From: Stanislaw Gruszka <stf_xl@wp.pl>
To: Petr Pavlu <petr.pavlu@suse.com>
Cc: linux-modules@vger.kernel.org,
Sami Tolvanen <samitolvanen@google.com>,
Luis Chamberlain <mcgrof@kernel.org>,
linux-kernel@vger.kernel.org, linux-trace-kernel@vger.kernel.org,
live-patching@vger.kernel.org, Daniel Gomez <da.gomez@kernel.org>,
Aaron Tomlin <atomlin@atomlin.com>,
Steven Rostedt <rostedt@goodmis.org>,
Masami Hiramatsu <mhiramat@kernel.org>,
Jordan Rome <linux@jordanrome.com>,
Viktor Malik <vmalik@redhat.com>
Subject: Re: [PATCH v2 2/2] module/kallsyms: sort function symbols and use binary search
Date: Fri, 24 Apr 2026 11:13:30 +0200 [thread overview]
Message-ID: <20260424091330.GA31168@wp.pl> (raw)
In-Reply-To: <11c8e139-f9f3-4b22-863a-4e021a3947e7@suse.com>
Hi Petr,
thanks for the review.
On Thu, Apr 23, 2026 at 04:00:04PM +0200, Petr Pavlu wrote:
> On 3/27/26 12:00 PM, Stanislaw Gruszka wrote:
> > Module symbol lookup via find_kallsyms_symbol() performs a linear scan
> > over the entire symtab when resolving an address. The number of symbols
> > in module symtabs has grown over the years, largely due to additional
> > metadata in non-standard sections, making this lookup very slow.
> >
> > Improve this by separating function symbols during module load, placing
> > them at the beginning of the symtab, sorting them by address, and using
> > binary search when resolving addresses in module text.
> >
> > This also should improve times for linear symbol name lookups, as valid
> > function symbols are now located at the beginning of the symtab.
> >
> > The cost of sorting is small relative to module load time. In repeated
> > module load tests [1], depending on .config options, this change
> > increases load time between 2% and 4%. With cold caches, the difference
> > is not measurable, as memory access latency dominates.
> >
> > The sorting theoretically could be done in compile time, but much more
> > complicated as we would have to simulate kernel addresses resolution
> > for symbols, and then correct relocation entries.

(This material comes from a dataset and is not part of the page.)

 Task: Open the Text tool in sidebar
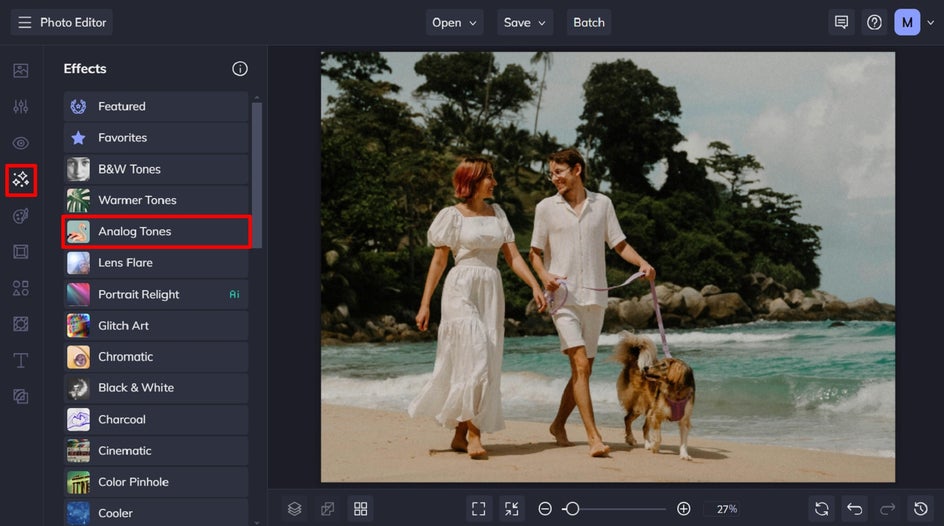click(21, 360)
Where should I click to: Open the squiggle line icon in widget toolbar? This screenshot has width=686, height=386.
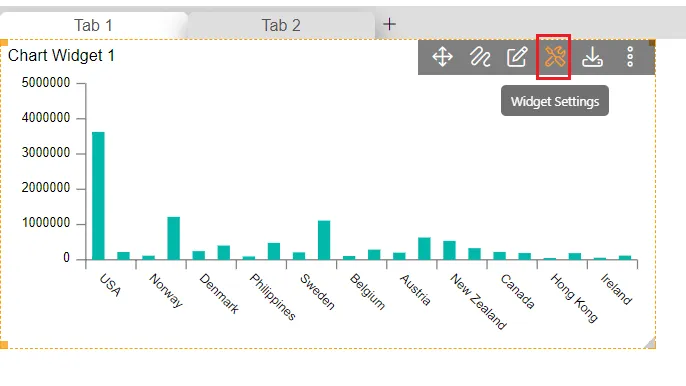[480, 57]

That would be risky
> > if get out of sync.
> >
> > The improvement can be observed when listing ftrace filter functions.
> >
> > Before:
> >
> > root@nano:~# time cat /sys/kernel/tracing/available_filter_functions | wc -l
> > 74908
> >
> > real 0m1.315s
> > user 0m0.000s
> > sys 0m1.312s
> >
> > After:
> >
> > root@nano:~# time cat /sys/kernel/tracing/available_filter_functions | wc -l
> > 74911
> >
> > real 0m0.167s
> > user 0m0.004s
> > sys 0m0.175s
> >
> > (there are three more symbols introduced by the patch)
> >
> > For livepatch modules, the symtab layout is preserved and the existing
> > linear search is used. For this case, it should be possible to keep
> > the original ELF symtab instead of copying it 1:1, but that is outside
> > the scope of this patch.
> >
> > Link: https://gist.github.com/sgruszka/09f3fb1dad53a97b1aad96e1927ab117 [1]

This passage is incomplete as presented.